• What you have to do:
Among the lines below, take the one holding "Click the word 'English' in language list", the one holding "Select client name", and all lines between them. Set them down exactly.

+--

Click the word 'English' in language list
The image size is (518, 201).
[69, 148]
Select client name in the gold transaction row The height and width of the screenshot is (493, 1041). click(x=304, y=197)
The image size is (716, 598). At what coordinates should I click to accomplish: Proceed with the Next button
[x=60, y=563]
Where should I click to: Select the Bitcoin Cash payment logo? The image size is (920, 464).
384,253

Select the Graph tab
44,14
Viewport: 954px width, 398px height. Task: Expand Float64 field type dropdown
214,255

+--

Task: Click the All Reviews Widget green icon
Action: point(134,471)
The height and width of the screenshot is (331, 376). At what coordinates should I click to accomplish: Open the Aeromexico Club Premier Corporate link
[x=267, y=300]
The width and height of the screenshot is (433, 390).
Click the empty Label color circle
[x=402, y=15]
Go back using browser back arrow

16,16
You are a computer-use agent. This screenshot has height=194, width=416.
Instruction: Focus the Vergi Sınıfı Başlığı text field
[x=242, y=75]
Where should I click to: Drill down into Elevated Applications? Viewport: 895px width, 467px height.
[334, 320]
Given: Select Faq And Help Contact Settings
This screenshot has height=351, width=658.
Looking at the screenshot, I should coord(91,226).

+--

• Answer section:
Click the word 'English' in language list
The image size is (518, 201).
[69, 148]
Select client name in the gold transaction row The height and width of the screenshot is (493, 1041). click(x=304, y=197)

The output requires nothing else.